* What is being asked
Every record, apart from its pictures, should be repeated exactly.

### Extracted information ###

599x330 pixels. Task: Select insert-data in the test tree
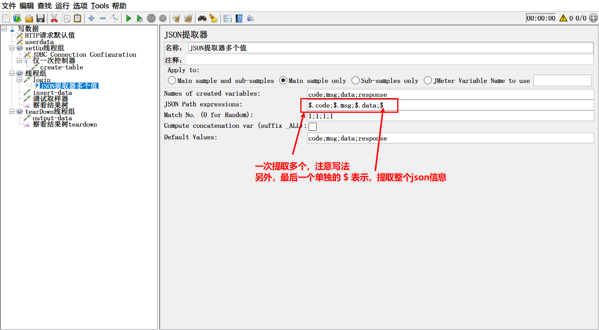click(52, 93)
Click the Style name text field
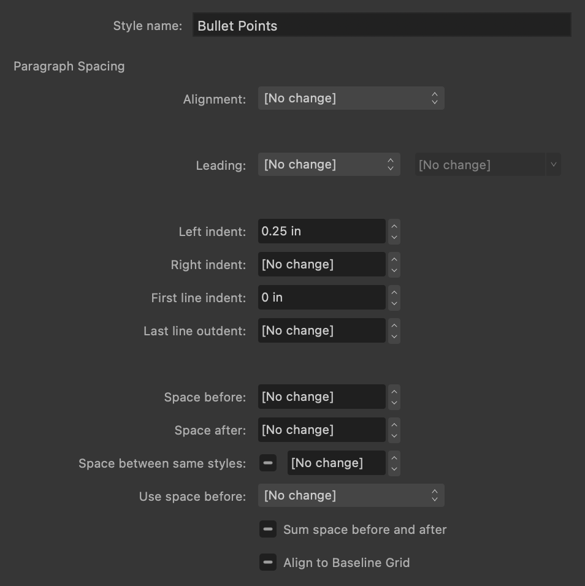This screenshot has width=585, height=586. click(x=381, y=25)
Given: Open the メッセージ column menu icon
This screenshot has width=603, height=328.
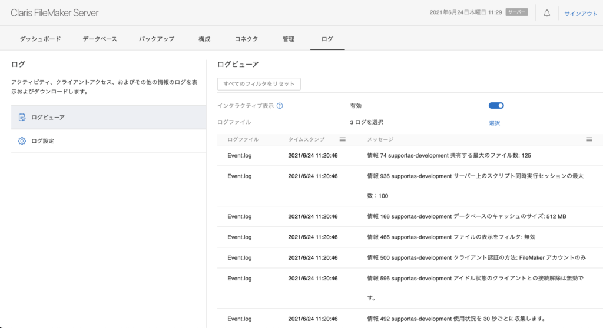Looking at the screenshot, I should point(588,139).
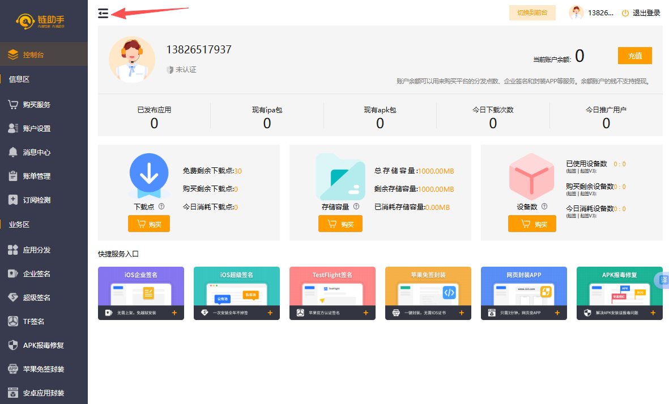Click the help icon beside 设备数
Screen dimensions: 669x404
pos(544,207)
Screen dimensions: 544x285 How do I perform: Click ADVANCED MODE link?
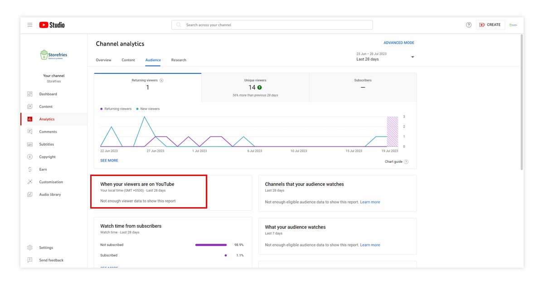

###

* Exercise response
599x330 pixels. Task: Select insert-data in the test tree
click(52, 93)
Click the Style name text field
This screenshot has width=585, height=586. click(x=381, y=25)
Given: Open the メッセージ column menu icon
This screenshot has width=603, height=328.
Looking at the screenshot, I should point(588,139).
Click the help icon beside 设备数
Screen dimensions: 669x404
pos(544,207)
Screen dimensions: 544x285 How do I perform: Click ADVANCED MODE link?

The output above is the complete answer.